◆ **To do**
Set down the records exactly as they stand, except for any pictures, which you should omit.
START Available data
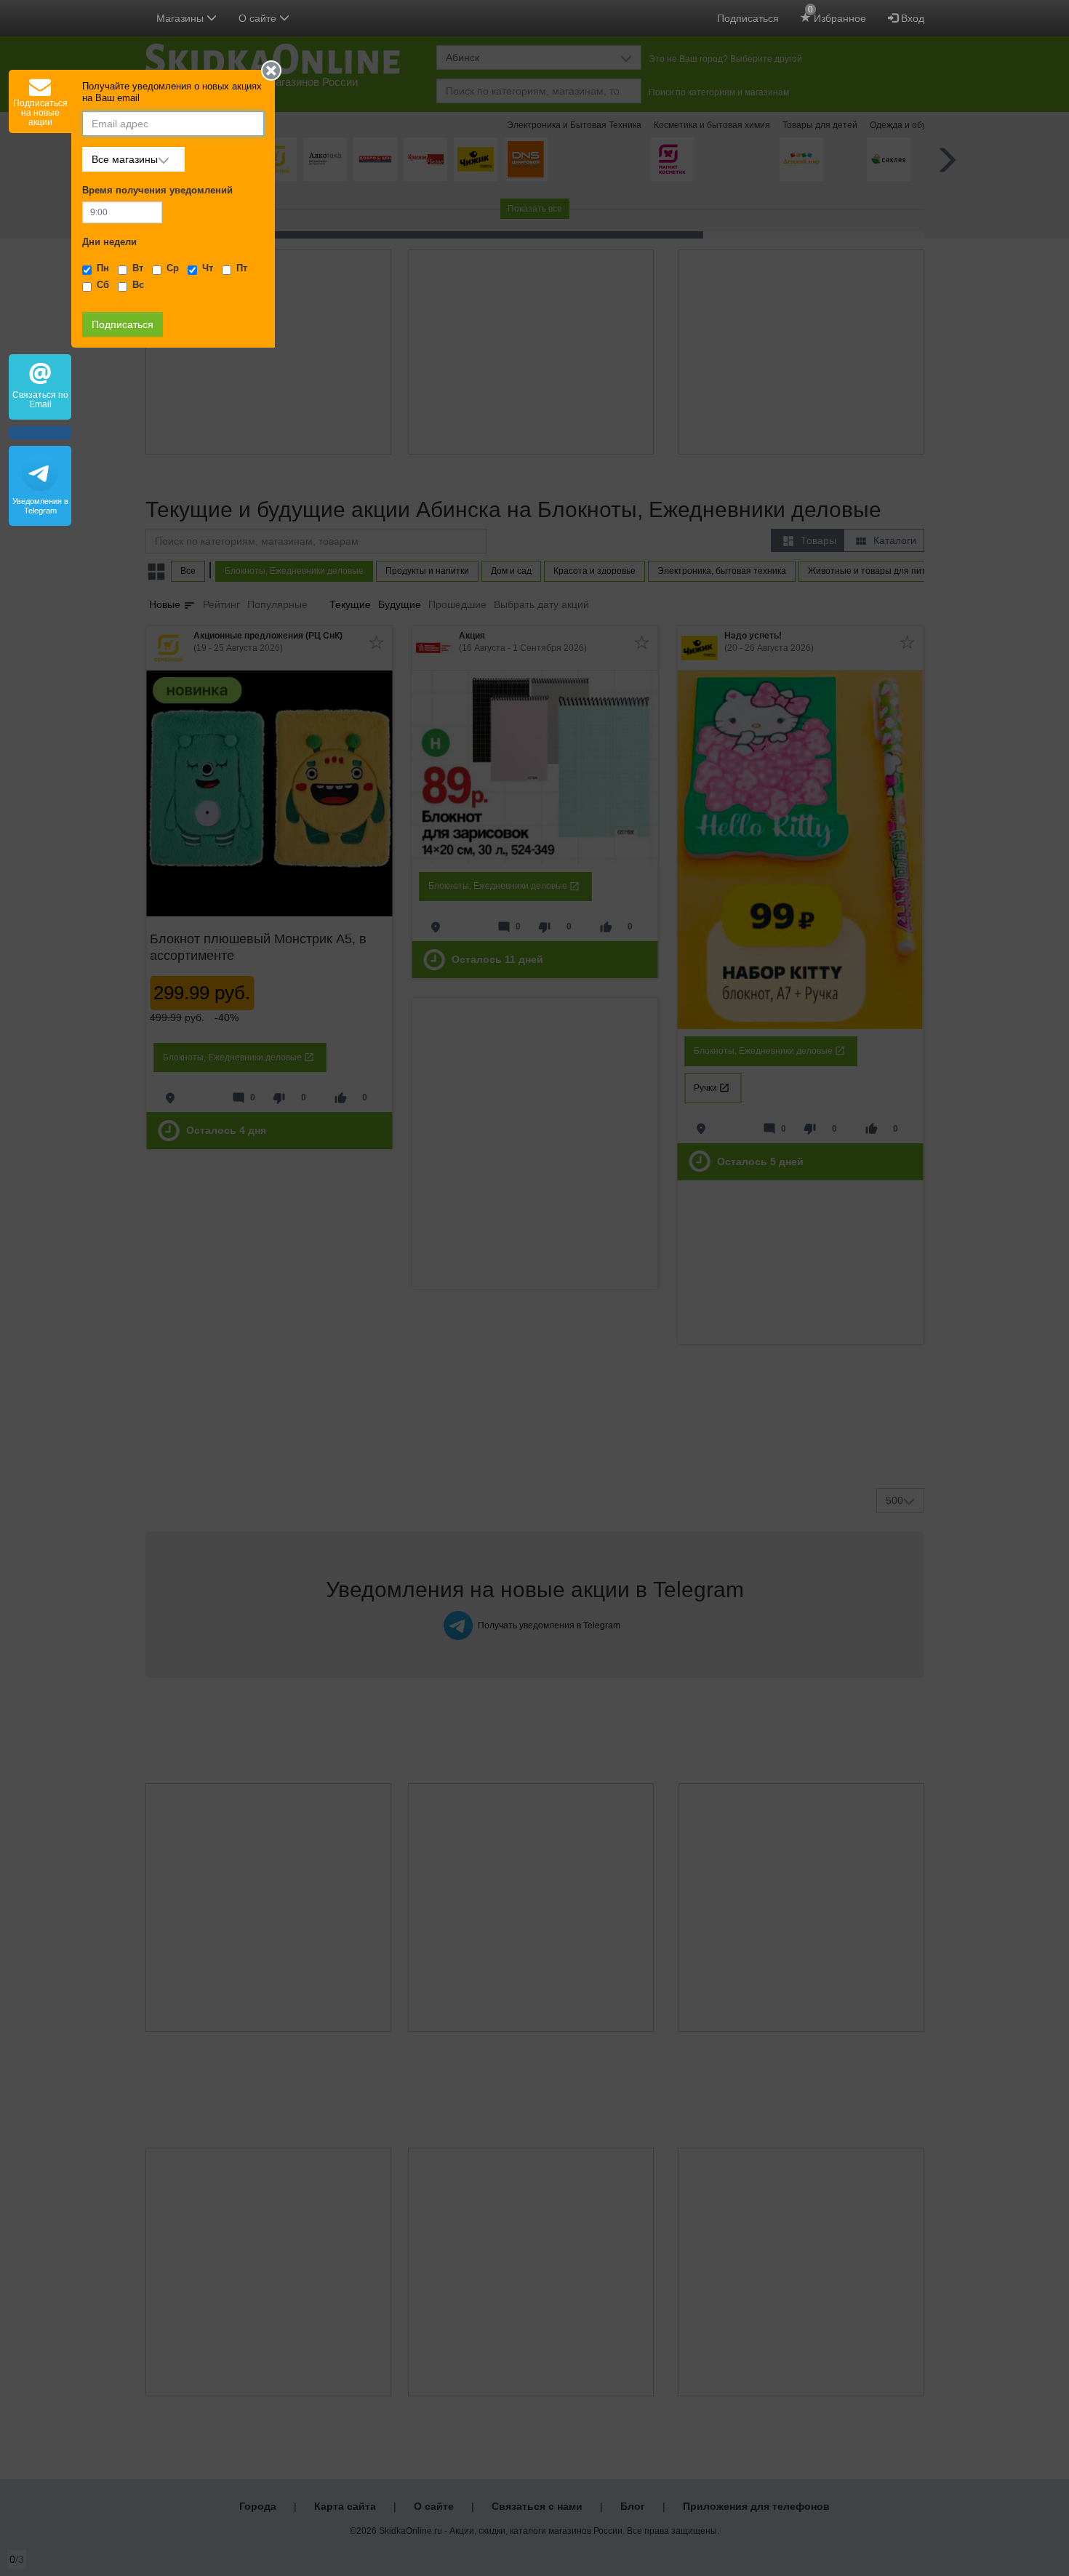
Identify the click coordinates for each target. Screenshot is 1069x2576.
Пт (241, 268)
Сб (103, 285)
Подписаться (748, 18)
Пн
END Available data
◆ **Solved problem**
Identify the click coordinates for each target. Screenshot is 1069x2576.
Пт (241, 268)
Сб (103, 285)
Подписаться (748, 18)
Пн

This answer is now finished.